>> START Exercise material

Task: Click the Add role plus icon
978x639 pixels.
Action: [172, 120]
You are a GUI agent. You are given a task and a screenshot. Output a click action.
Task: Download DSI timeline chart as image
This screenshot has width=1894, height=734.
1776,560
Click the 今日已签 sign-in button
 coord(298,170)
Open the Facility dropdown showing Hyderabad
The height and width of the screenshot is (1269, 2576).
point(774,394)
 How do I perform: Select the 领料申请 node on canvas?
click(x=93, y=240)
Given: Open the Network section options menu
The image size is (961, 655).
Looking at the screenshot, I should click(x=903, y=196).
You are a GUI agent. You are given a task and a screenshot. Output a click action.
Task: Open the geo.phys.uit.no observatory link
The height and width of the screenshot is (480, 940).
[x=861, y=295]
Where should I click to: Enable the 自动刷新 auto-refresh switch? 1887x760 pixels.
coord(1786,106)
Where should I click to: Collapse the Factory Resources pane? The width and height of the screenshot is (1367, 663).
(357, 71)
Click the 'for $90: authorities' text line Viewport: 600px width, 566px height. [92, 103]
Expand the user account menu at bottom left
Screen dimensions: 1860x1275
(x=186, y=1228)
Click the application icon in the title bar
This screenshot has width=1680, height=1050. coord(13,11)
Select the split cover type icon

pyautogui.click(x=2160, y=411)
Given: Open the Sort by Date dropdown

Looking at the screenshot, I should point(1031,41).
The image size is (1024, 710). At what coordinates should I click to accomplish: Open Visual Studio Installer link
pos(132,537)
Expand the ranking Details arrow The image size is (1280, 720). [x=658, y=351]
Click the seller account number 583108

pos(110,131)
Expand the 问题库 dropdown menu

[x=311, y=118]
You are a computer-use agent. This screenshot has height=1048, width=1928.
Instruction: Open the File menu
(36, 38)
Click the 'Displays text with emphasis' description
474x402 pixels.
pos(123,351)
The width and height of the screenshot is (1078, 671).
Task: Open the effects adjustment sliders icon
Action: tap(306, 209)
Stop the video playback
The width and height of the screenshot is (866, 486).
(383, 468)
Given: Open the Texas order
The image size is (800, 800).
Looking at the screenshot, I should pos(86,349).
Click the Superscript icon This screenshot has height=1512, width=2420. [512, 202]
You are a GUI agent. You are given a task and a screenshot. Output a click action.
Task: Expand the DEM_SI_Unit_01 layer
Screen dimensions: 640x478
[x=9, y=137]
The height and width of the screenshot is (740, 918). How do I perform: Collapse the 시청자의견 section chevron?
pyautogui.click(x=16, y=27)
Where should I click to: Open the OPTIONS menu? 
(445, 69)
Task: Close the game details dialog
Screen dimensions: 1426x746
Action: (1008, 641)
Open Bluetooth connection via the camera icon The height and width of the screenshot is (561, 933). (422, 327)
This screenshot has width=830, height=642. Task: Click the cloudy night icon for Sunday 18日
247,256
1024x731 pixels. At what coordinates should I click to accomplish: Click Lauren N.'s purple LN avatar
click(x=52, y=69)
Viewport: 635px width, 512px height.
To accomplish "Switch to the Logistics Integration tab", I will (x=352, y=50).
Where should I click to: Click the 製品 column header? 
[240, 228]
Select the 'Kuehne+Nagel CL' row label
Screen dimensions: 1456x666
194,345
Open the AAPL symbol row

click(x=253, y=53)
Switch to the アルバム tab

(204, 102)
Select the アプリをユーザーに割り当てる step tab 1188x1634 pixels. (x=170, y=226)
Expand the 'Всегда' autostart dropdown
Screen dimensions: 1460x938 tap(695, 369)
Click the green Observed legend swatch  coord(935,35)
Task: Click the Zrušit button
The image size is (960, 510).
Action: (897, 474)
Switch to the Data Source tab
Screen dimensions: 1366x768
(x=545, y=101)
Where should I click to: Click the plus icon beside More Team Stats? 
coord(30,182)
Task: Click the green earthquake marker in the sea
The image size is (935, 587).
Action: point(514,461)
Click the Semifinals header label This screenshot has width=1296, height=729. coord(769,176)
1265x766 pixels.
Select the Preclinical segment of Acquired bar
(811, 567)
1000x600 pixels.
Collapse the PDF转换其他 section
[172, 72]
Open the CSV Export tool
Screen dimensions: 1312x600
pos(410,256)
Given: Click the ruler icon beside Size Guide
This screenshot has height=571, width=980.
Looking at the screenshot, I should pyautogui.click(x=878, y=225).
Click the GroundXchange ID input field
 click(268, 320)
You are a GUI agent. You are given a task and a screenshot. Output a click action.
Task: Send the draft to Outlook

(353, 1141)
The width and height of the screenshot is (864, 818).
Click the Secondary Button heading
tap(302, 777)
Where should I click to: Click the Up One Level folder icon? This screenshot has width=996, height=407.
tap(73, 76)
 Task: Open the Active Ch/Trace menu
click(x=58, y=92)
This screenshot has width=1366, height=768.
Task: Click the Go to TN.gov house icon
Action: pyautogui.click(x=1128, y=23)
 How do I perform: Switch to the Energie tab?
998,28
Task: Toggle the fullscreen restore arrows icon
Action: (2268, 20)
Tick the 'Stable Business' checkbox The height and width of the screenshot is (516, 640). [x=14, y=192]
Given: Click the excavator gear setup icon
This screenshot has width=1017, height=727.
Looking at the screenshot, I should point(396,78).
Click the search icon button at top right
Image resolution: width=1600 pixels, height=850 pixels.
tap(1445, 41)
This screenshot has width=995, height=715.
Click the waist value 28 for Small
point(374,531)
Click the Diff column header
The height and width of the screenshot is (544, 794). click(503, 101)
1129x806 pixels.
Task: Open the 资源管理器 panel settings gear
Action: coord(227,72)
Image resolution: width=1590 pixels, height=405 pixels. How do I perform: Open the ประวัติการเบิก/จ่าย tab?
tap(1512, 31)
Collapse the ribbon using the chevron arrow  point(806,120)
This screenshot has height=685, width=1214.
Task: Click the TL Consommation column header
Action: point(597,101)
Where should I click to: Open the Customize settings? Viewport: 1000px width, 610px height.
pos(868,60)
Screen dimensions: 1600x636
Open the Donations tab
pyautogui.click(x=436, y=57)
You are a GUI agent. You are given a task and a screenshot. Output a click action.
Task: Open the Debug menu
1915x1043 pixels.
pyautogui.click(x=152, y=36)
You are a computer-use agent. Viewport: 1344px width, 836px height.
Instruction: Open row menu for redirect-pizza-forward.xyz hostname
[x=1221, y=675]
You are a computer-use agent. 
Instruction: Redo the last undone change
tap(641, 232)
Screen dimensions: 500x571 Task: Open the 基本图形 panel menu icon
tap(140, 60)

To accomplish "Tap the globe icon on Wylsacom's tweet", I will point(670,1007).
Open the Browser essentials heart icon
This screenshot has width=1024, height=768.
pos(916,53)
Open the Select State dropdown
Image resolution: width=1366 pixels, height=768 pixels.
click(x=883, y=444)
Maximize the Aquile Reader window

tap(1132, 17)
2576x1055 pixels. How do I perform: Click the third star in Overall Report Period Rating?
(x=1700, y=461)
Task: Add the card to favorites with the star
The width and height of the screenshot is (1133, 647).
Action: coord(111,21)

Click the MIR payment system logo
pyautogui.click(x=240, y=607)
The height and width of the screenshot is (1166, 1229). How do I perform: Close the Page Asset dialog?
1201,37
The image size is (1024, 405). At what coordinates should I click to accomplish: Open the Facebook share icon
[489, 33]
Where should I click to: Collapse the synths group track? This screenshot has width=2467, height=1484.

>> END Exercise material

● **Written request**
Please reproduce, word for word, the lines of the entries above, starting at the line that contains "Given: Open the Network section options menu" and ending at the line that contains "pyautogui.click(x=2160, y=411)", with both of those lines included.

● **Task solution**
Given: Open the Network section options menu
The image size is (961, 655).
Looking at the screenshot, I should click(x=903, y=196).
You are a GUI agent. You are given a task and a screenshot. Output a click action.
Task: Open the geo.phys.uit.no observatory link
The height and width of the screenshot is (480, 940).
[x=861, y=295]
Where should I click to: Enable the 自动刷新 auto-refresh switch? 1887x760 pixels.
coord(1786,106)
Where should I click to: Collapse the Factory Resources pane? The width and height of the screenshot is (1367, 663).
(357, 71)
Click the 'for $90: authorities' text line Viewport: 600px width, 566px height. [92, 103]
Expand the user account menu at bottom left
Screen dimensions: 1860x1275
(x=186, y=1228)
Click the application icon in the title bar
This screenshot has width=1680, height=1050. coord(13,11)
Select the split cover type icon

pyautogui.click(x=2160, y=411)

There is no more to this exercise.